The American Church has been in steady decline for the past 40-50 years, and church leaders - both laity and clergy - continue to scratch their heads and think through the persistent decline. Some try to think of new "bells and whistles" that might be attractive. Others are trying very expensive media ad campaigns that seek to reintroduce their churches to the general public but in relevant ways. Sometimes it is "about the numbers", but we must always be mindful that each "number" represents a soul that may be in distress and on the verge of collapse, a soul the Church is called in mission to reach out for. These absentee souls, however, are making a profound statement that reverberates throughout the Holy Church but does not seem to resonate well with church people. What are the absences telling us?

I think the Church may do much better by talking more to those who are outside rather than to those who are inside. Attending a "listening session" some months back with some of the lay leaders of the congregation I serve as pastor, we got an earful from many other church folks who were insisting that the Church must return to its biblical foundation and "preach the truth". I heard the words they spoke, but I felt the utter disdain they seemed to express not only toward those who sponsored the "listening session" but also toward those who would not agree with them. What they - and many others, myself included - seem to overlook is that one can be technically correct when it comes to expressing biblical philosophy or doctrinal truth while simultaneously being spiritually so far off the mark as to render the biblical Truth ineffective, at the very least.

People don't respond with love and gratitude to threats, and it must be noted that contempt breeds nothing but contempt. Many among those who are outside the Body of Christ feel they have been threatened one too many times with hell fire from self-righteous Christians who are painfully devoid of love and grace. The so-called "or else" theology does not carry a sound biblical message for lack of one simple element: "speaking the truth in love"; witnessing to this Truth by our actions rather than by our demands. The Christian message is no message at all if we use the Bible as a weapon to destroy rather than as a tool with which to build. The meaning of Holy Scripture is without context if we can quote chapter and verse but do not have the Word of the Lord written in our hearts by the Holy Spirit.

It may sound as though I am giving those who have left the Church and those who keep the Church at a safe distance an excuse for staying away. To the contrary, I am telling - and have told - these many absentee disciples that the Church is in its current state because self-righteousness is as much the harm and cause outside the Church as in. These missing souls have gained nothing in any sense by removing themselves from the corporate church, and they have placed themselves at grave risk by refusing to participate in fellowship with other believers - SINNERS ALL, mind you!! - and holding the many wayward and backward-thinking Christians accountable for their hatefulness and spite or downright complacency.

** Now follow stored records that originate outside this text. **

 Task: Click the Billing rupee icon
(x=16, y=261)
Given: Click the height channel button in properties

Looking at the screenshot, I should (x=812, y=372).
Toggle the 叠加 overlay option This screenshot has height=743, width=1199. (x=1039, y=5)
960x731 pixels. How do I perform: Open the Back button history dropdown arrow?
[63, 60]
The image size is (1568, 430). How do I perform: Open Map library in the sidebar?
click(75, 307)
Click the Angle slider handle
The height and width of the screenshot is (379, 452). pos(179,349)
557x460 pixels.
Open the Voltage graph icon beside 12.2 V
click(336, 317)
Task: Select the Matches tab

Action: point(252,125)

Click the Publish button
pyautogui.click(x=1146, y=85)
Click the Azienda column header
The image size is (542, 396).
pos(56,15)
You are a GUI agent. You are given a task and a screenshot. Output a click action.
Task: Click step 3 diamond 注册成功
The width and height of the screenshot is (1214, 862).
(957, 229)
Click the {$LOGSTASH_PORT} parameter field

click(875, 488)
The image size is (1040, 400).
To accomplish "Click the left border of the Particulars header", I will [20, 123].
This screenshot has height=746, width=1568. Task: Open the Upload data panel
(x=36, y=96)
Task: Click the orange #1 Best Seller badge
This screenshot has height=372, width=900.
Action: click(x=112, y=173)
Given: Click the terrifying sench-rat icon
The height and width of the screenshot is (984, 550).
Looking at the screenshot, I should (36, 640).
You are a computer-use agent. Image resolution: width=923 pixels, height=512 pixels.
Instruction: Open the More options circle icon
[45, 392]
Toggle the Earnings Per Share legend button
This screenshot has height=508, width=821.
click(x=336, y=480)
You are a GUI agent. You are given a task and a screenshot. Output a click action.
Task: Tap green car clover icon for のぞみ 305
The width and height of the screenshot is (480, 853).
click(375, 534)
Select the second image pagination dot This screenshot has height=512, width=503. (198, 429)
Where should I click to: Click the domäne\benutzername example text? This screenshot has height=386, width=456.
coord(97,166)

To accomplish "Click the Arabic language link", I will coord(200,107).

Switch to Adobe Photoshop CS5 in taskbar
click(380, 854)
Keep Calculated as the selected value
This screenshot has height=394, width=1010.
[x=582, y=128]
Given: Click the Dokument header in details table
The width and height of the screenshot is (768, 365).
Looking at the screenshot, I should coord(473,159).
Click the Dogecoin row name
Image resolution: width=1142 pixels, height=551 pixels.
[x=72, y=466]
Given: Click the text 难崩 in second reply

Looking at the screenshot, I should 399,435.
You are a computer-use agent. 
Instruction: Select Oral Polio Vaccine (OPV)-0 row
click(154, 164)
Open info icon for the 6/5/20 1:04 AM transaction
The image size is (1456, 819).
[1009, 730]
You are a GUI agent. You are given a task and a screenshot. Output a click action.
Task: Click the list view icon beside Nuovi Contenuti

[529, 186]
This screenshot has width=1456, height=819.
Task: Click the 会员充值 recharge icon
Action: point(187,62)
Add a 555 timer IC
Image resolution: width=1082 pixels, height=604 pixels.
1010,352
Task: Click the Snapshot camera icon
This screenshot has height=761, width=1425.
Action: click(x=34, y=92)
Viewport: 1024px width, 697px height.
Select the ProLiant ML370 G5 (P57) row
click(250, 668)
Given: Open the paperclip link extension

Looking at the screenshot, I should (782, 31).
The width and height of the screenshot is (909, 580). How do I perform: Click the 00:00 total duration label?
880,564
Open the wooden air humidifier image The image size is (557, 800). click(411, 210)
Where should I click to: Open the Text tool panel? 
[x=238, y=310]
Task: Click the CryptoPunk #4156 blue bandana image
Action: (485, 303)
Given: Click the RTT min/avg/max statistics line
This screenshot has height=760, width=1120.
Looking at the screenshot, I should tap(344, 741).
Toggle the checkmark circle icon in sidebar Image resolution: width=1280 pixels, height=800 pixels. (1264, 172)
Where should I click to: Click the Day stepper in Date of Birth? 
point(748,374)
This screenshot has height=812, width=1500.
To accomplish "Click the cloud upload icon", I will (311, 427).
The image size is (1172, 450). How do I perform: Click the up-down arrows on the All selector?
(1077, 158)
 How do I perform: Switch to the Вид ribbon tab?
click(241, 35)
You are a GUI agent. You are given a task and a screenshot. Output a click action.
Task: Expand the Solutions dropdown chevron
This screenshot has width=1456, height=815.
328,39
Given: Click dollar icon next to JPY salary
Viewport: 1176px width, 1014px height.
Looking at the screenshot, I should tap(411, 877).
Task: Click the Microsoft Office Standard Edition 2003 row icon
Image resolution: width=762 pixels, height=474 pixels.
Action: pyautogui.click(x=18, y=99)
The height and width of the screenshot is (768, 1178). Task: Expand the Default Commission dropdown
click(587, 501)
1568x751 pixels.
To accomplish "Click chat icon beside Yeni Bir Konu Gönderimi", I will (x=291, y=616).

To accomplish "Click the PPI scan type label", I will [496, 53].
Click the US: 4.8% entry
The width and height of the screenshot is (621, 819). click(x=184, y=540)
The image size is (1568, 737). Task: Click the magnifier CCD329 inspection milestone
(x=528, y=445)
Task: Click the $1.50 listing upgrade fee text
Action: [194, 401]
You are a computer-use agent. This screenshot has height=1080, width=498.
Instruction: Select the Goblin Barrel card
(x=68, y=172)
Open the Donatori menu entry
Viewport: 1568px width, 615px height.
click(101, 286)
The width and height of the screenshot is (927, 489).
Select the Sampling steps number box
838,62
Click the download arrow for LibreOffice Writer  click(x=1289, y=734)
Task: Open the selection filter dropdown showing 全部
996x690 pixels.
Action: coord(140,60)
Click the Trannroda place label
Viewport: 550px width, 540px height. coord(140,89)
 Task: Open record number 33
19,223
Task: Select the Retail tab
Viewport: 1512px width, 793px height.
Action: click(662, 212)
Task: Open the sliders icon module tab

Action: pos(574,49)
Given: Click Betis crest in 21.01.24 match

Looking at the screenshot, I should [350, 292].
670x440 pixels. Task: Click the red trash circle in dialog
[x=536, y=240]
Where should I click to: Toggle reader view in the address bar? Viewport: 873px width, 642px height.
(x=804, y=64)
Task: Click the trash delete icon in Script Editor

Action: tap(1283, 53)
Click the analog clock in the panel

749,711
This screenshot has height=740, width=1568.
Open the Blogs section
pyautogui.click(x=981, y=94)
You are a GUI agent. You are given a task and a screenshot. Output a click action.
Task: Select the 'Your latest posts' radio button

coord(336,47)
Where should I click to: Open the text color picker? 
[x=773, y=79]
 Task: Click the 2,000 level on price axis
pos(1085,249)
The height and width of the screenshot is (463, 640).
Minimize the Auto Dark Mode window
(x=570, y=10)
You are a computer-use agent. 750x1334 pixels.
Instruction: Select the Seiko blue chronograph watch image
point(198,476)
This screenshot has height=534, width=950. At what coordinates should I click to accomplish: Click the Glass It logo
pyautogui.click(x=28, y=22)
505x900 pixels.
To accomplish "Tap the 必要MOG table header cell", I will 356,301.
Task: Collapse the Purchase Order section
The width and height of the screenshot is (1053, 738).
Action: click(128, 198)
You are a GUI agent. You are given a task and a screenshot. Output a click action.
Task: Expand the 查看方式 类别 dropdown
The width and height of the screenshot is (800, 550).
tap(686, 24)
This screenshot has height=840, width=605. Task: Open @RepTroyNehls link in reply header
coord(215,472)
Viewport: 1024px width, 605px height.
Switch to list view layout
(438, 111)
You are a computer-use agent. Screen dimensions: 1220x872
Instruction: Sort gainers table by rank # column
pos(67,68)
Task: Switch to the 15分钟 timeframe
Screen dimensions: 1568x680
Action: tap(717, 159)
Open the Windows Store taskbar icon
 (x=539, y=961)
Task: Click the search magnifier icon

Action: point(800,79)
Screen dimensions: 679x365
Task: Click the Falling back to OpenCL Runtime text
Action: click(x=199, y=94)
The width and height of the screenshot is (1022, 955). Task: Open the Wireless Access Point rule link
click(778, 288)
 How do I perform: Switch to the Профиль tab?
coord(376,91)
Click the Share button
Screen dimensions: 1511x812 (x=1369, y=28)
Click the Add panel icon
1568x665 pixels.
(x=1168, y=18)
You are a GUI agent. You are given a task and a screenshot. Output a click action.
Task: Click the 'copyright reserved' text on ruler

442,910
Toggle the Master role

This accountability alone gave rise to the Methodist movement whose founder was intent not in creating a whole new church but to strengthen the existing Church. Such a philosophy is no less true of the first century Church that grew and spread so quickly because so many were eager to share this wondrous Good News! And the Church has continued to grow for some 2000 years even with us "hypocrites" at the pulpits and other "jerks" leading the Bible study schools.

Let's face it. We are all in desperate need of the Lord's grace for none among us is worthy. And we are not made more worthy by pointing out the faults of others. We are indeed heaping curses upon ourselves as we curse our neighbors. Where is the love in that?